WORK REQUEST - Pictures stay out of this copy; please retype only the lines from the start of the records through the line with "You are a GUI".

Collection entries -
= = = = = = =

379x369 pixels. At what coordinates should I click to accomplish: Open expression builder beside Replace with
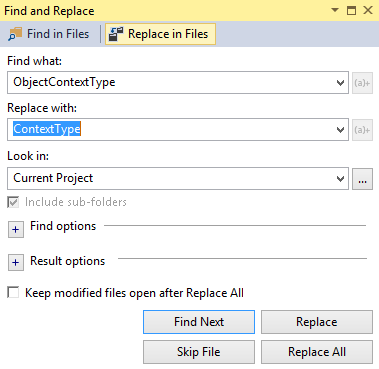tap(362, 130)
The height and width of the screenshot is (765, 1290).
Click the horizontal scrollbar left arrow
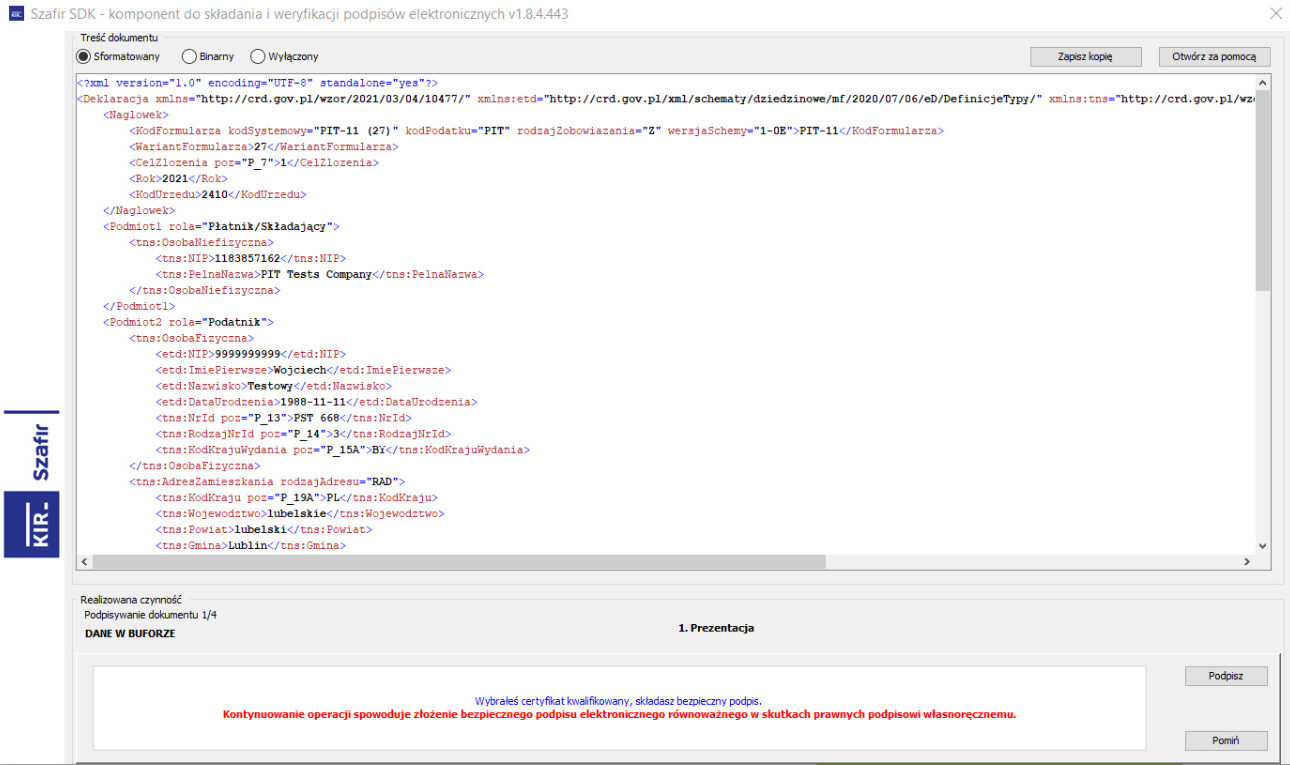pos(84,562)
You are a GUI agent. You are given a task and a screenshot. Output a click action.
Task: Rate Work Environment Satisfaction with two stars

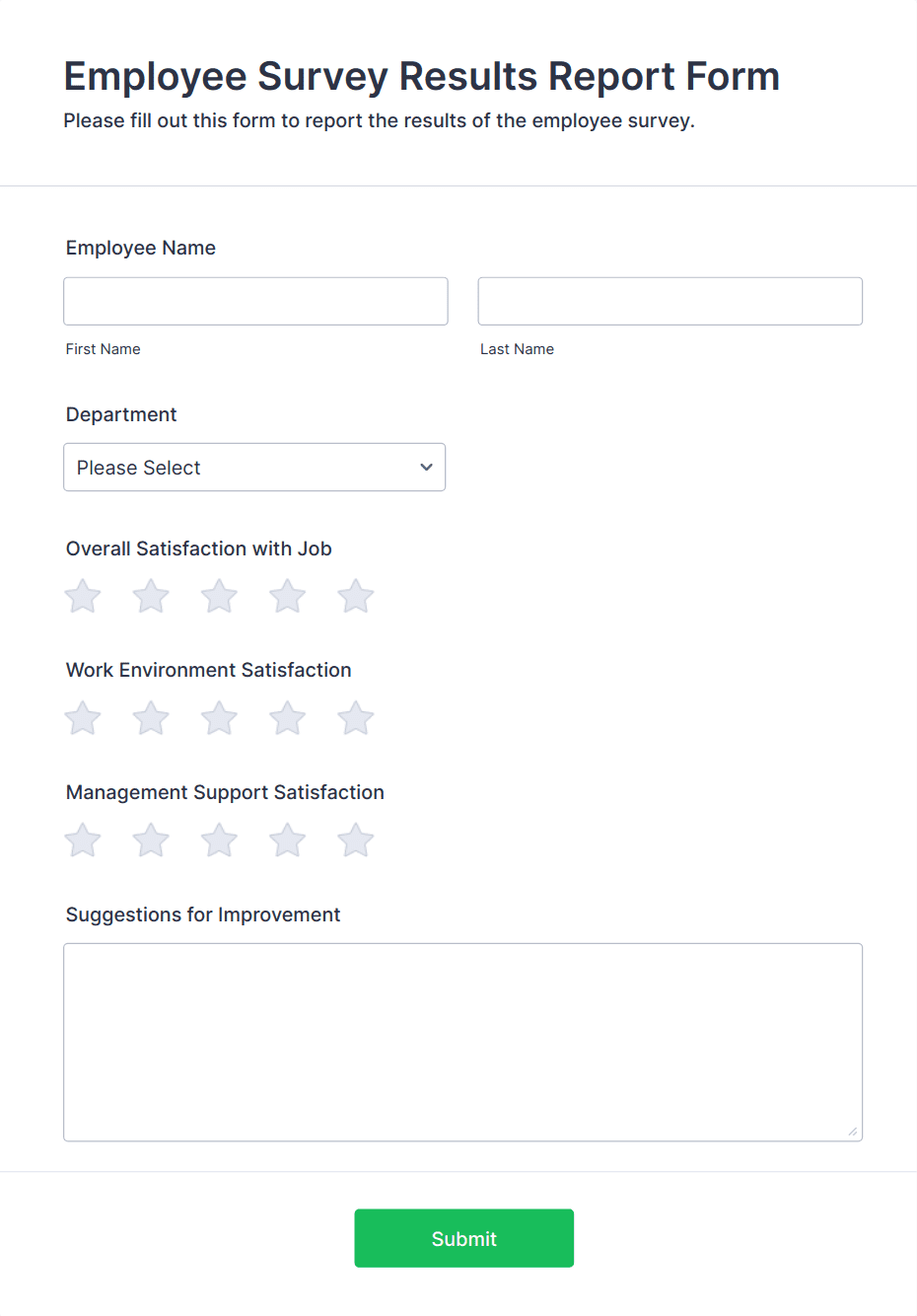coord(150,718)
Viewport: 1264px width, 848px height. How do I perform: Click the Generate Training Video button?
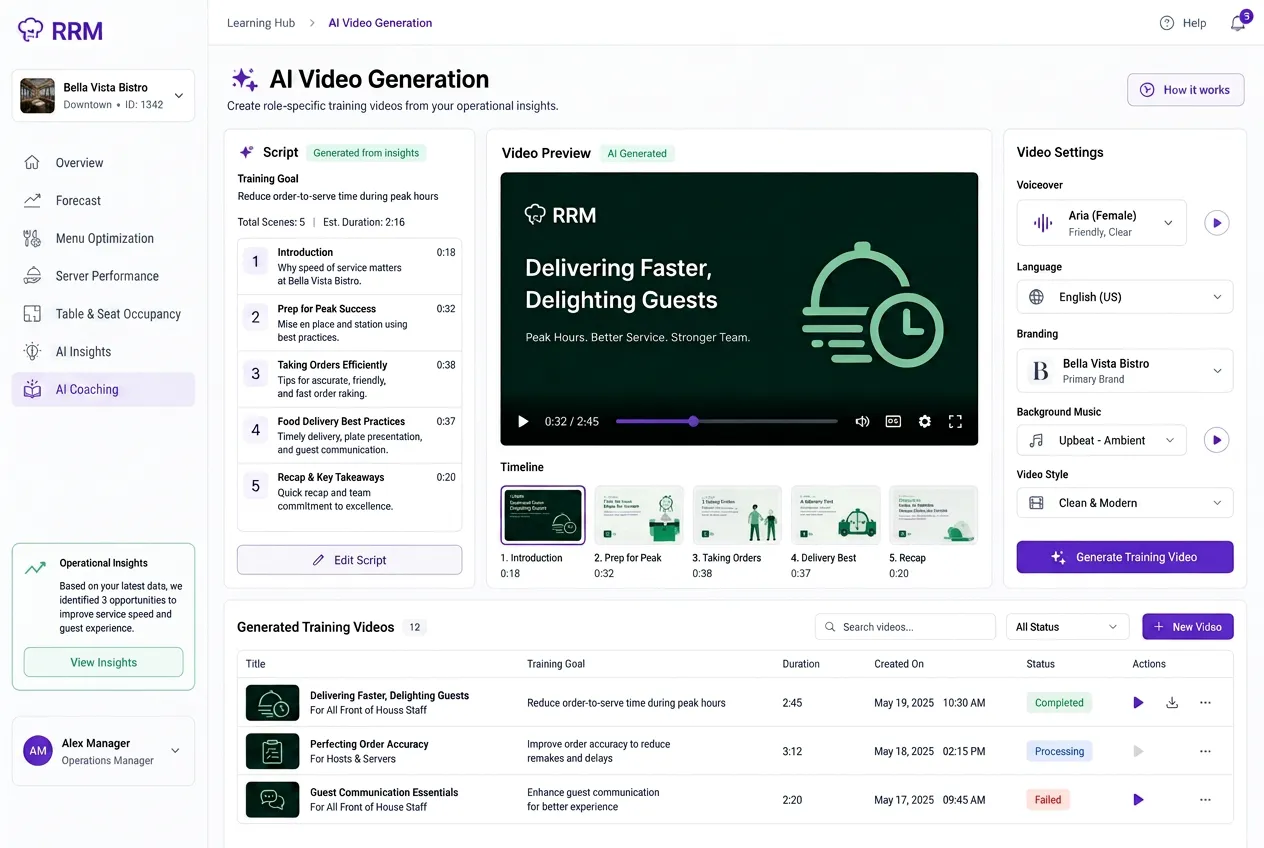point(1125,557)
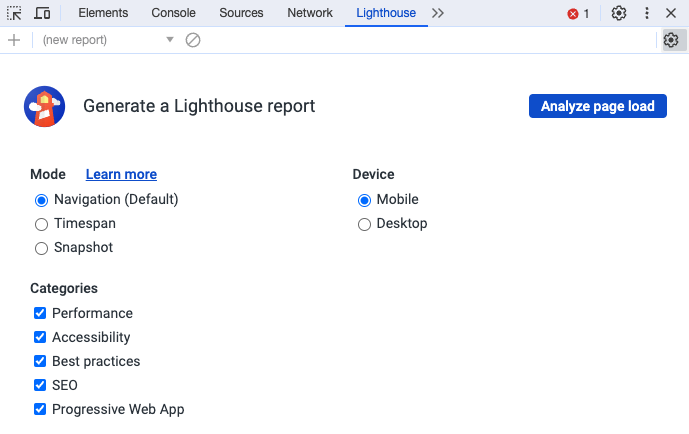Select the Timespan mode radio button
The width and height of the screenshot is (689, 434).
point(41,224)
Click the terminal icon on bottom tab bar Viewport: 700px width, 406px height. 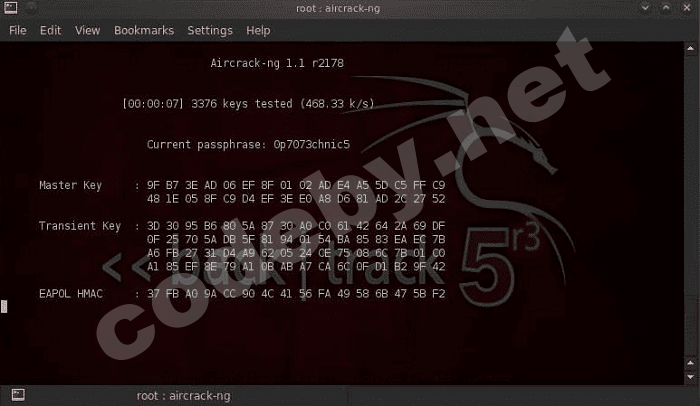pyautogui.click(x=18, y=395)
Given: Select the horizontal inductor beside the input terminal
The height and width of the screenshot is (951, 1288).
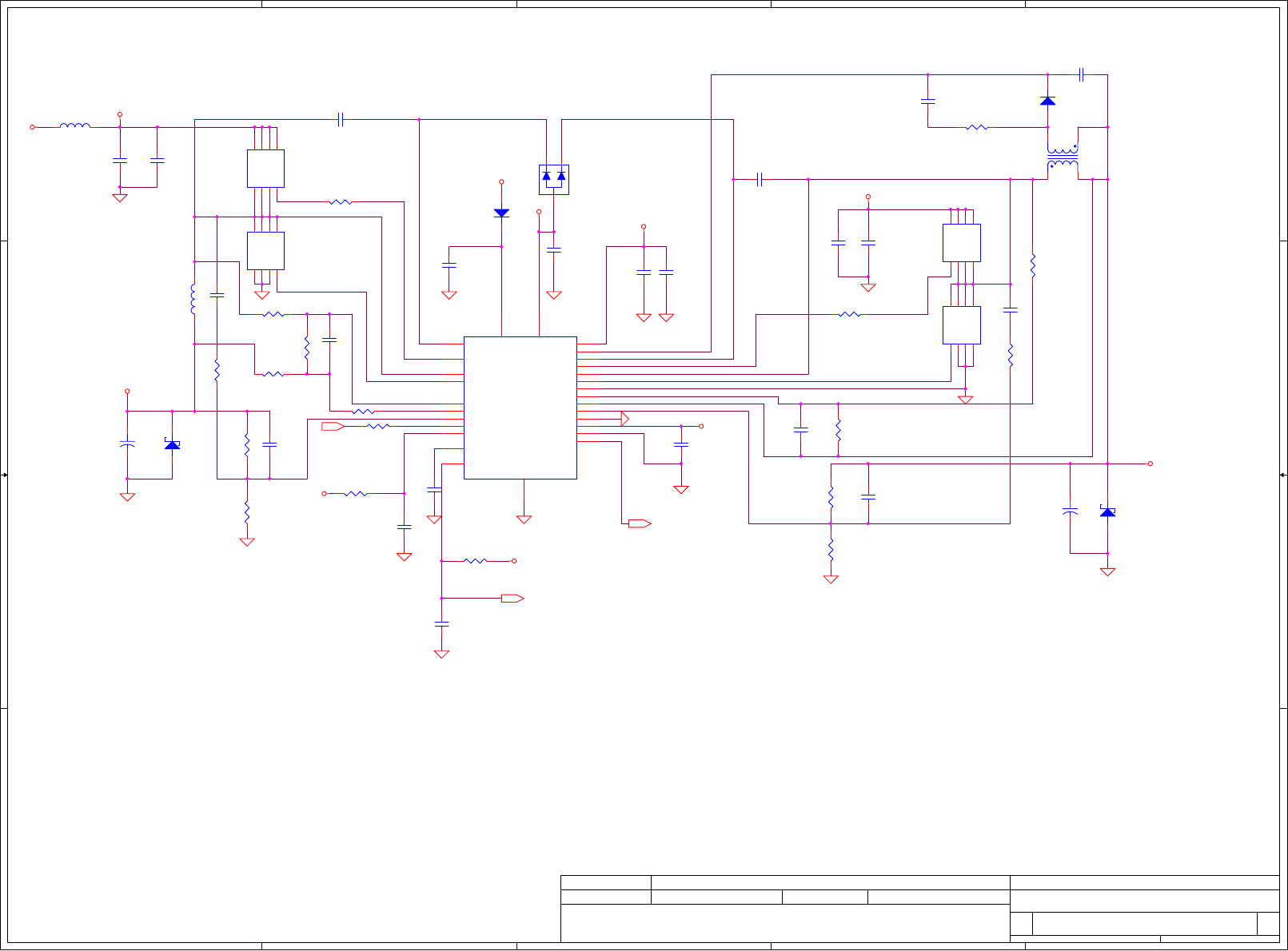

= = = = = = =

ANSWER TO THE PROBLEM -
379x369 pixels. At what coordinates should I click to accomplish: Open expression builder beside Replace with
tap(362, 130)
The height and width of the screenshot is (765, 1290).
Click the horizontal scrollbar left arrow
pos(84,562)
You are a GUI agent. You are given a task and a screenshot. Output a click action.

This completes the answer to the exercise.